═════ Excerpted text ═════

Sunday, May 1, 2011

How Many Wars Have There Been, Dad?

I asked my son what question he thought I should answer next in this blog. His response: "How many wars have there been in human history?"

Hmph. So much for throwing me a softball! He might as well have asked me how many died on the Eastern Front in World War II. Or how many fought for the Persians at Thermopylae. Or how many bullets were fired in the Civil War. The numbers are unknowable--we can estimate them based on what we do know, but we'll never know for certain.

Still, the question deserves a little attention. The main problem, as I see it, is in the terms: if we could know the numbers, we would still have to define what we mean by war and human history.

Now, HN, that's just stupid, you say. Everybody knows what a war is, and everybody knows what human history is.

Well, maybe. But bear with me. Someone with unlimited time and patience, with access to all the world's existing records, might be able to pore through book after book in library after library and find every recorded instance of war. That would be a complete list, as far as the records go--after all, if it isn't written down, it isn't really part of history. But would it really answer the question? It seems to me an approach like this ignores a huge part of our past. More on that in a bit.

So how should we define a war? You'd think we could say for certain, but a quick glance at our headlines shows we still don't agree on what a war is. Most news outlets will tell you the U.S. is involved in two wars right now--but the military considers Iraq and Afghanistan to be two fronts in the same war, the Global War on Terrorism. Who is right?

And what about the conflicts in Libya and Syria right now? What about Egypt, or Yemen, or Bahrain, or Tunisia? Are those wars? Insurrections? Rebellions? Revolutions? If the rebels lose, will they have been wars, or something else? To the rebels, I think it's safe to say most of these "Arab Spring" movements are wars. To the dictators they seek to throw down, probably not so much--unless the rebels win.

═════

▸ **Problem details**
Transcribe the blog post about counting wars from "Well, maybe. But" to "Who is right?".

═════ Source excerpt ═════

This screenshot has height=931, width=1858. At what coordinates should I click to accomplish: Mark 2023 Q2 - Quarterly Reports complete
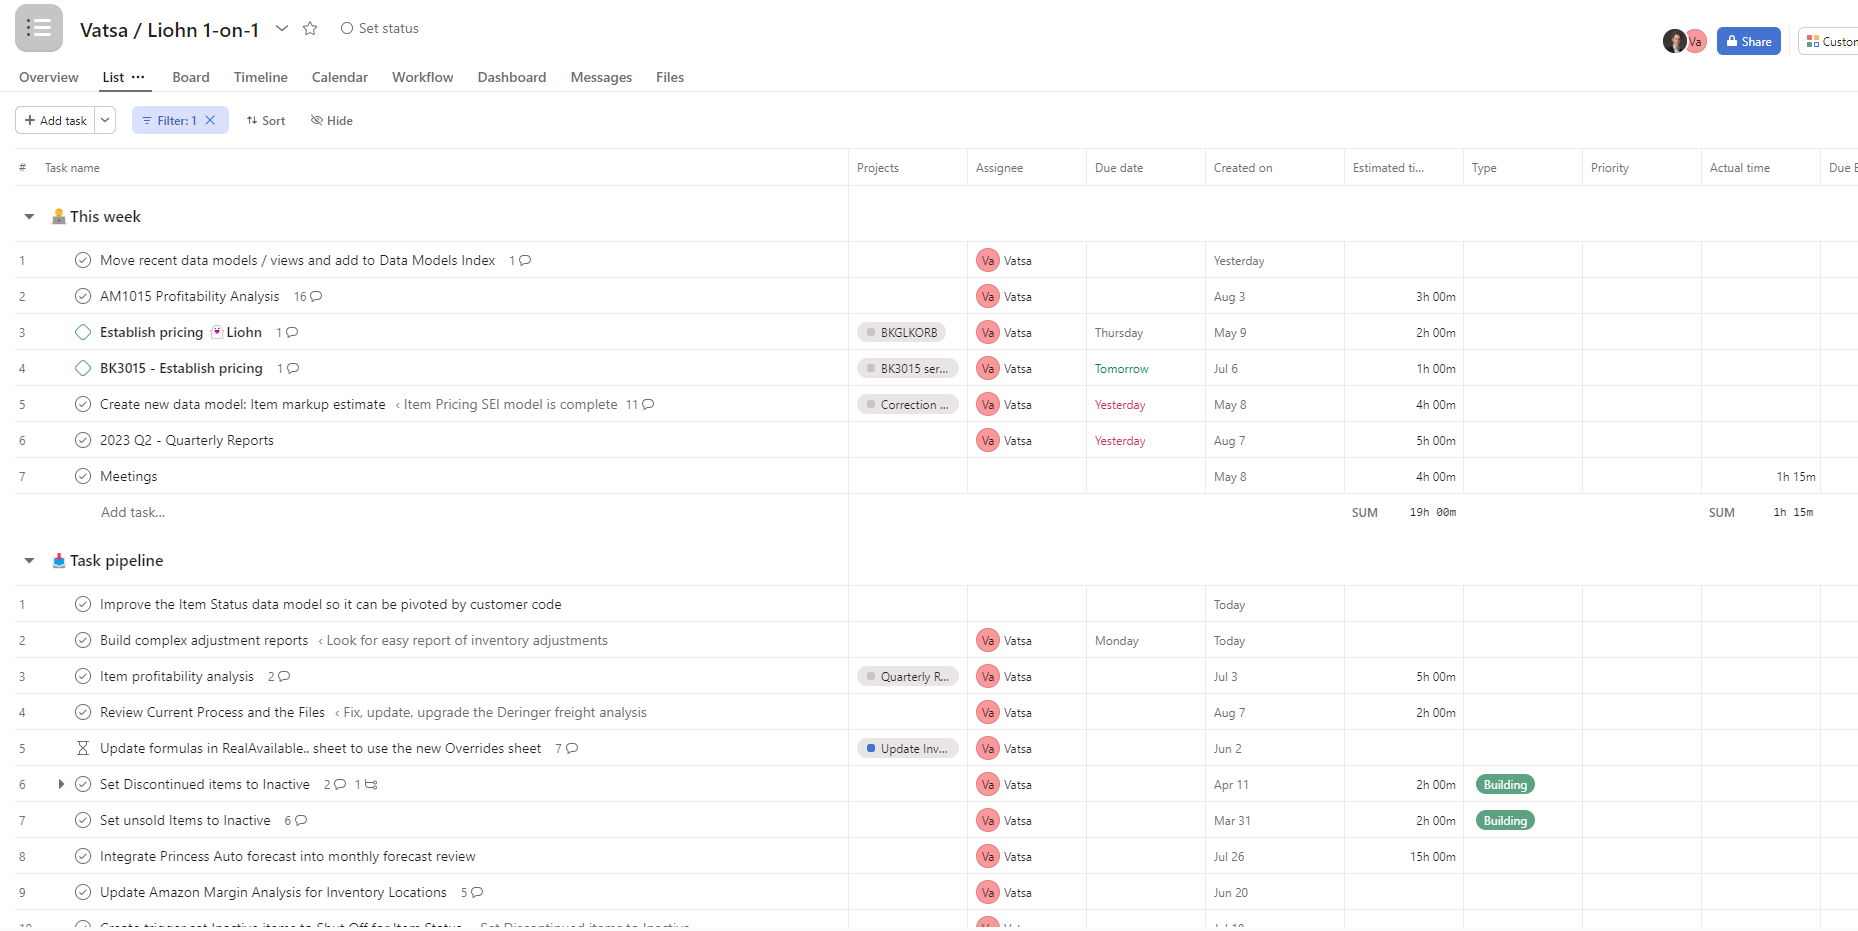pyautogui.click(x=82, y=440)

═════

▸ **Result of the exercise**
Well, maybe. But bear with me. Someone with unlimited time and patience, with access to all the world's existing records, might be able to pore through book after book in library after library and find every recorded instance of war. That would be a complete list, as far as the records go--after all, if it isn't written down, it isn't really part of history. But would it really answer the question? It seems to me an approach like this ignores a huge part of our past. More on that in a bit.

So how should we define a war? You'd think we could say for certain, but a quick glance at our headlines shows we still don't agree on what a war is. Most news outlets will tell you the U.S. is involved in two wars right now--but the military considers Iraq and Afghanistan to be two fronts in the same war, the Global War on Terrorism. Who is right?